* WORK INSTRUCTION
How many lines in the records below contain the word "Click"? Give only the number.

* RECORD EXCERPTS
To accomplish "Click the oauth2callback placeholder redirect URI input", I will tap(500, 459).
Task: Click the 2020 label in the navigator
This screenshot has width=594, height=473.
* * *
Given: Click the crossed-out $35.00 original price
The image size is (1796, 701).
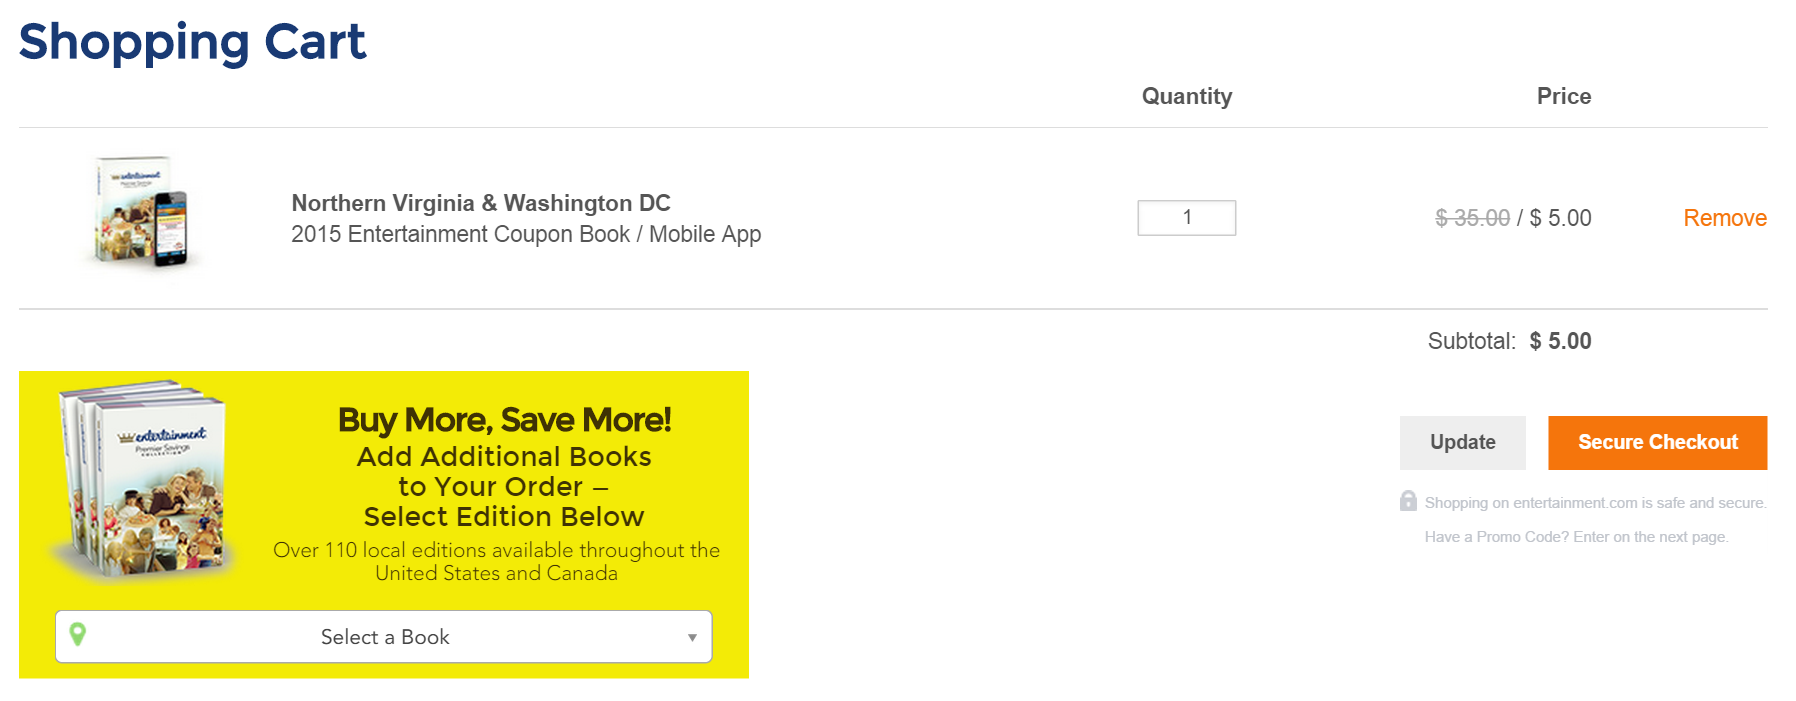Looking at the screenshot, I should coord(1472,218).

* RESULT
3